=== Begin Enclosure ===

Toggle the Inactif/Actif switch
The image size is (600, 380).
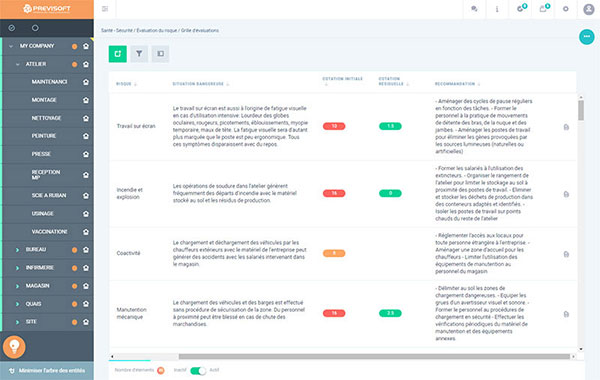[x=198, y=370]
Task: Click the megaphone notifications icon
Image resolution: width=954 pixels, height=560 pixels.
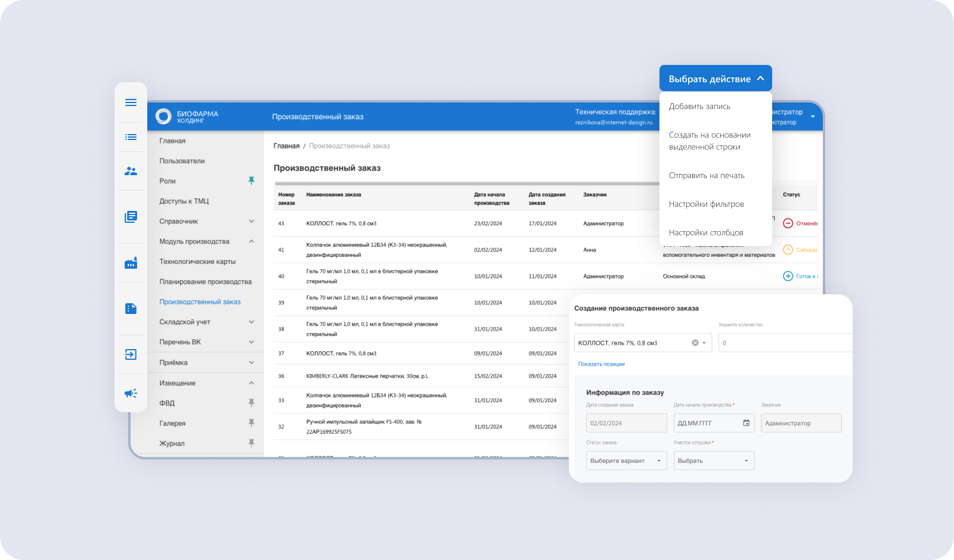Action: pyautogui.click(x=131, y=393)
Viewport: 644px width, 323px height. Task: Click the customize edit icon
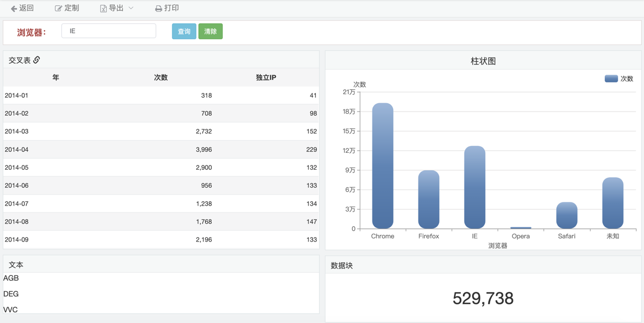coord(58,8)
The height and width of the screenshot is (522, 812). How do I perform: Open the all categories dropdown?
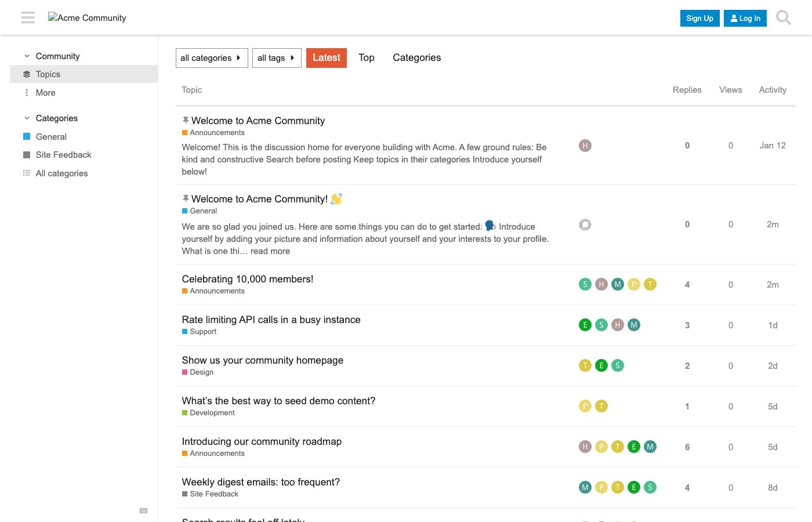coord(212,58)
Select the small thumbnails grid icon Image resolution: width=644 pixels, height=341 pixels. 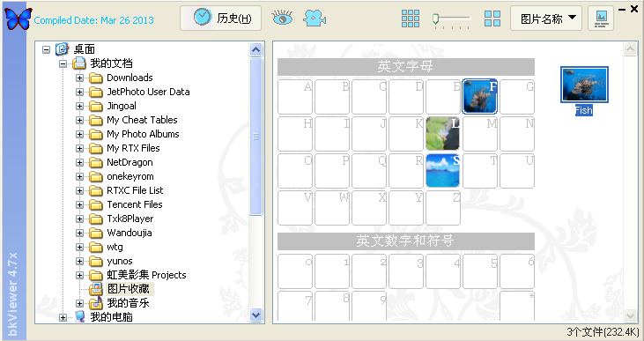(x=411, y=19)
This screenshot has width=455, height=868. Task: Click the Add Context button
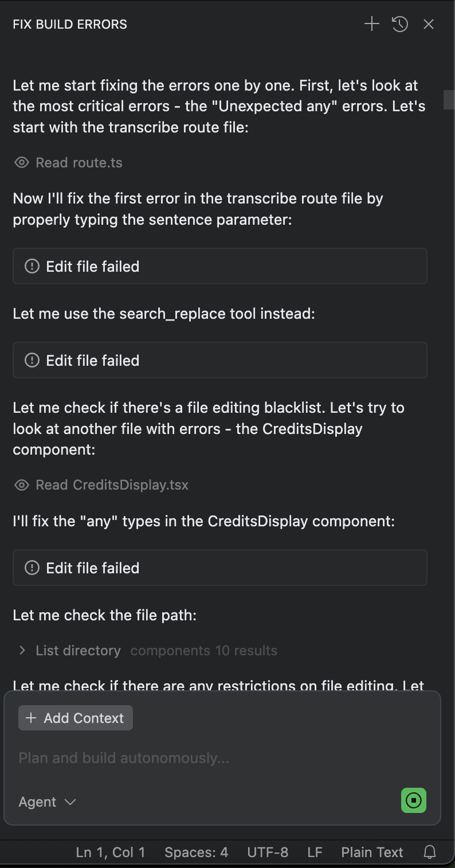click(76, 718)
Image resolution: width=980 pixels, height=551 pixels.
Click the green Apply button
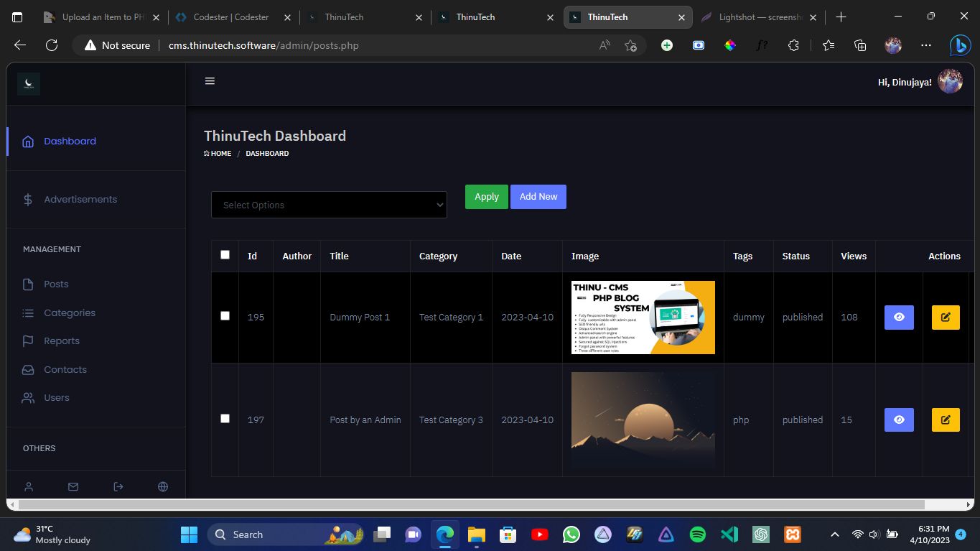click(486, 197)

=== End Enclosure ===

EXERCISE OBJECTIVE:
An acceptable answer consists of the lines above from the one holding "Image resolution: width=980" to the end of the data, repeated exactly and containing no pictures.

TASK RESULT:
Image resolution: width=980 pixels, height=551 pixels.
Click the green Apply button
click(486, 197)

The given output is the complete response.